In Archbold’s Criminal Pleading, 24th ed., 1452, is given the form of the indictment used in English practice where one person is charged with the principal offense and others are-charged as accessory after the fact in the same count, as follows:
*127 “[After stating the offense of the principal, and immediately before the conclusion of the indictment, charge the accesory after the fact thus:] And the jurors aforesaid, upon their oath aforesaid, do further present, that J. W. [X. Y. and A. B.] well knowing the said J. S. to have done and committed the said felony in form aforesaid, afterwards, to wit, ori the day and year aforesaid, him the same J. S. did feloniously receive, harbour and maintain; against the form, etc.”
In Bulloch v. State, 10 Ga. 47, it was held:
“The principal offender and accessories after the fact may be properly included in the general count in the indictment, and when so charged in the manner prescribed by the penal code of this state the charge against the principal and the charge against the accessories will not be considered as separate and distinct counts, but the accusation against all will be considered as embraced in one count.” (Syl. ff 6.)
In State v. Barbage, 51 S. C. 284, it was held:
“One count in an indictment charging the defendant with murder, and another count charging him as accessory after the fact, are not misjoinders nor are they repugnant.” (Syl. H 2.)
In Tully v. Commonwealth, 74 Ky. 154, 157, in speaking of an accessory after the fact at common law, it was said:
“The mode of proceeding was to indict the principal and accessory jointly, and unless proceeded against in this manner no indictment could be maintained against accessory until the principal had been tried and convicted.”
In Bishop v. The State, 118 Ga. 799, it was held:
“Principals in the first and second degree and accessories before and after the fact may all be joined in the same count.” (Syl. ¶ 5.)
To charge a principal in one count and accessory after the fact in another appears to be a common practice. (State v. Neddo, 92 Maine 71; State v. Butler, 17 Vt. 145, 150; Blakely v. State, 24 Tex. App. 616.)
- The accessory after the fact may, of course, be charged in a separate information (State v. King, 88 Minn. 175), and in this state may be tried whether the principal has been tried or charged. (R. S. 62-1017.)
In view of the above authorities we decline to follow State v.
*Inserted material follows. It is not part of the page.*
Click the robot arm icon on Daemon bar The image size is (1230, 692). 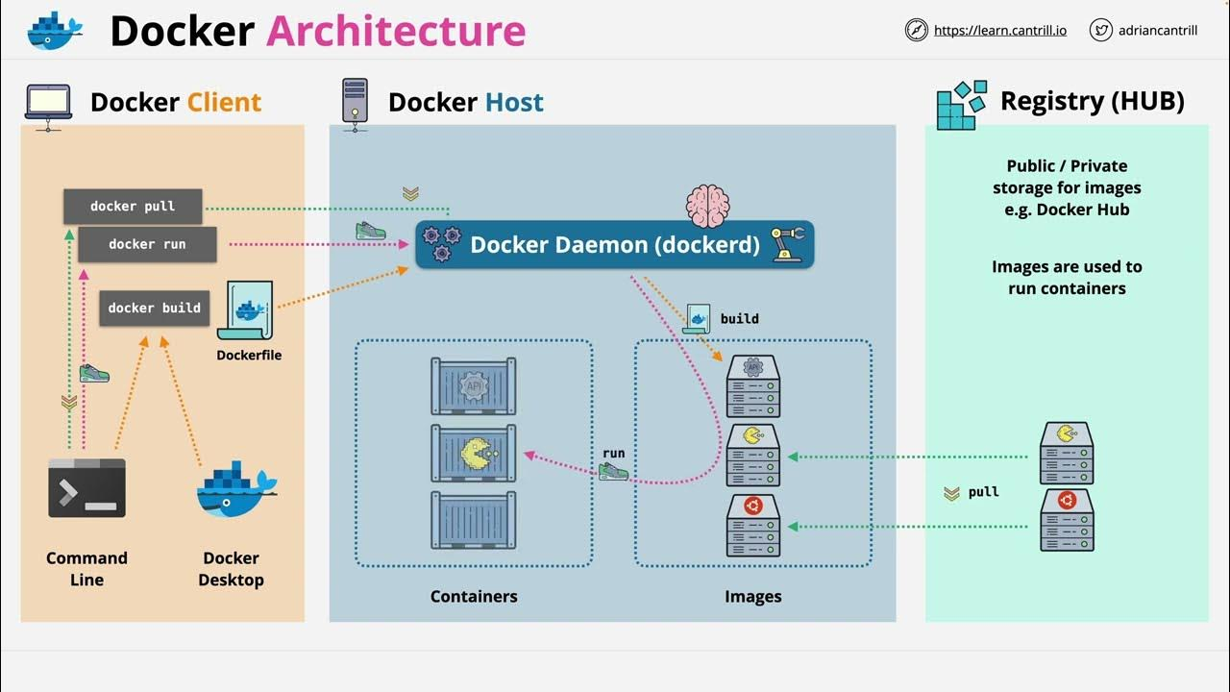click(788, 245)
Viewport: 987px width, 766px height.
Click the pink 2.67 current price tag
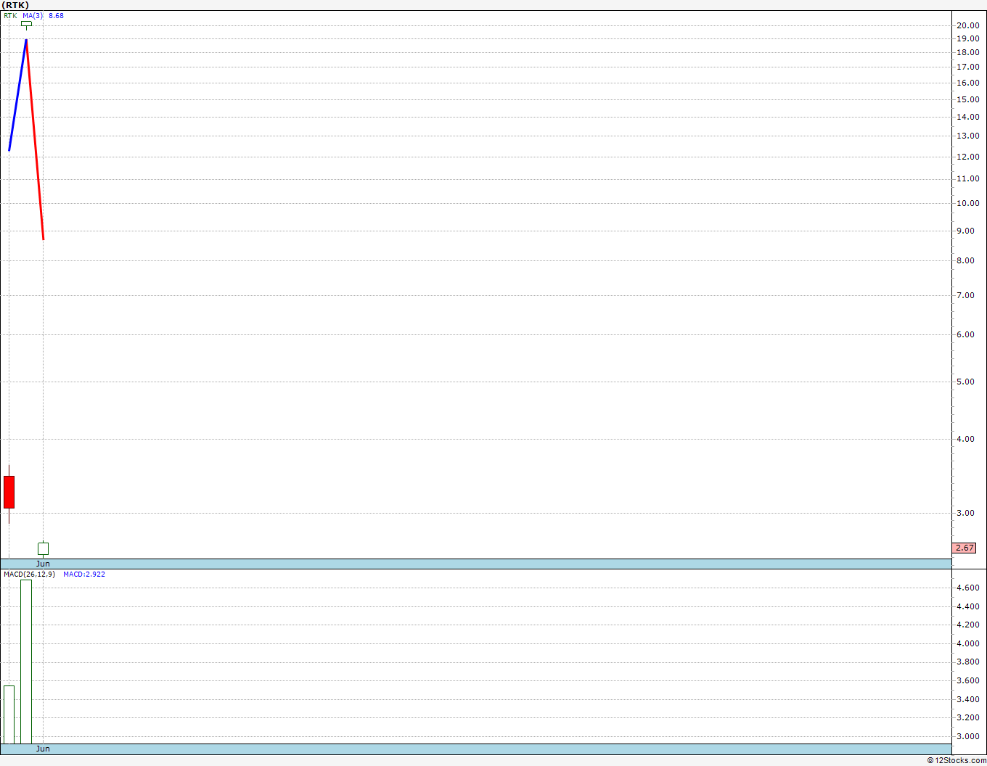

Christian, 253 Mo. 382.
A question very closely akin to the one here presented, though not exactly the same, was decided by this court in The State v. Blakesley, 43 Kan. 250, 23 Pac. 570, where it was held:
“Counts for grand larceny, and for unlawfully and feloniously receiving the stolen property described in the count for larceny, may be properly joined in the same information or indictment.”
Appellant complains of the admission of evidence. After he was arrested he made a written statement reciting the manner in which the robbery occurred, and somewhat in detail what he and Sanders did the two or three days following the robbery, most of which occurred in Oklahoma. Appellant’s contention is that the part of the statement describing what took place in Oklahoma was incompetent for the reason that appellant could not be prosecuted for what took place in another state. There is no merit in this contention. Appellant was not convicted for what took place in Oklahoma. What took place in Kansas was ample to justify his conviction. He came to Kansas to ascertain whether or not a warrant had been issued for Sanders and went back to advise him what had been learned. More than that, he took Sanders to the train to enable him to get out of the country to escape arrest and prosecution, and in doing so brought him through Chautauqua county, Kansas. What he did in Kansas to conceal and aid the escape of Sanders is the thing for which he was tried and convicted. The evidence concerning what they did in Oklahoma was competent to show the intent and purpose of the acts which were done in Kansas. Lastly, appellant argues that the evidence was not sufficient to sustain a conviction. From what has been heretofore said, there is no merit in this contention.
The judgment of the court will be affirmed.